Data section below:

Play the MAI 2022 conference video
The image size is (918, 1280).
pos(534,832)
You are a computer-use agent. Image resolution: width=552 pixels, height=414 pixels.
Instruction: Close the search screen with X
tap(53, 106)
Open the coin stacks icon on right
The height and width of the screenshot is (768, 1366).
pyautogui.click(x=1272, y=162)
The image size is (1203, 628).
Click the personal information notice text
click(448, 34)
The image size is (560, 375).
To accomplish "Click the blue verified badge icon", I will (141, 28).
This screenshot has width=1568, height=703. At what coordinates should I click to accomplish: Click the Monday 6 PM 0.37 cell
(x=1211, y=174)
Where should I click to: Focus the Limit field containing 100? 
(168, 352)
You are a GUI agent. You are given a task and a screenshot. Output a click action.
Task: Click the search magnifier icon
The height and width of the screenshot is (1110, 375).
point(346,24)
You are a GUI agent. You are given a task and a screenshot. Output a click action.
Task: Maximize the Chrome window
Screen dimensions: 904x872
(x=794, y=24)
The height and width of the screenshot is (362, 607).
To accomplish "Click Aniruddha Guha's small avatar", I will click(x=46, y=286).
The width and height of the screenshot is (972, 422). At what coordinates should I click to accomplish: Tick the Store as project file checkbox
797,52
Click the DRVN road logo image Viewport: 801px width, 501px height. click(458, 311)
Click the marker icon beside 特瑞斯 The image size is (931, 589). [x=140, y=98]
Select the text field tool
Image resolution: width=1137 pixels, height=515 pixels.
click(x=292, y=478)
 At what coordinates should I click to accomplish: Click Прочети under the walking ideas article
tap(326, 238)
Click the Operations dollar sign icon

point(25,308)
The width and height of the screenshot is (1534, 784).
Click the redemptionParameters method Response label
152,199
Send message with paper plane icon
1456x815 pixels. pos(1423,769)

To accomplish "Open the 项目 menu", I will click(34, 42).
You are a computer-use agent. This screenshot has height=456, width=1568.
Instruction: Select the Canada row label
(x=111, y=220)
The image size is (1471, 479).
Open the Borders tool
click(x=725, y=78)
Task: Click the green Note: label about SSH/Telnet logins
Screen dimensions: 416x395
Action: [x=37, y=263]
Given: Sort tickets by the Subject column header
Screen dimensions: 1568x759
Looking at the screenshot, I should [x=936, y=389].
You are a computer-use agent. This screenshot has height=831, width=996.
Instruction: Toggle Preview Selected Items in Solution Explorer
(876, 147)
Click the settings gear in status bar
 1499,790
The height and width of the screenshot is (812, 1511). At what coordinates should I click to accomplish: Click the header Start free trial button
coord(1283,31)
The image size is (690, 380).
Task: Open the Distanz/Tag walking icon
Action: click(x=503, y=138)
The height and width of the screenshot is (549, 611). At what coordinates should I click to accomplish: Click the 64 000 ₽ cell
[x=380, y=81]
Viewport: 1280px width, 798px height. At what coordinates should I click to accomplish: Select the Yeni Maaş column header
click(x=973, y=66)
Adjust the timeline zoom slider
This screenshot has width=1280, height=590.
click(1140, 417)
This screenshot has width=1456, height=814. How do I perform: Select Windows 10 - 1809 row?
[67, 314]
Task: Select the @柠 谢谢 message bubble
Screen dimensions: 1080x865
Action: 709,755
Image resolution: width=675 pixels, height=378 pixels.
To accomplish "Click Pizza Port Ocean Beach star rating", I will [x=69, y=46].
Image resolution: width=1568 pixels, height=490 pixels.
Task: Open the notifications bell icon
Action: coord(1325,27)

End of Data section.

### Instructions for the task:
Scan the records above for the word "computer". Show each line in which it appears.

### Exercise result:
You are a computer-use agent. Image resolution: width=552 pixels, height=414 pixels.
You are a computer-use agent. This screenshot has height=456, width=1568.
You are a computer-use agent. This screenshot has height=831, width=996.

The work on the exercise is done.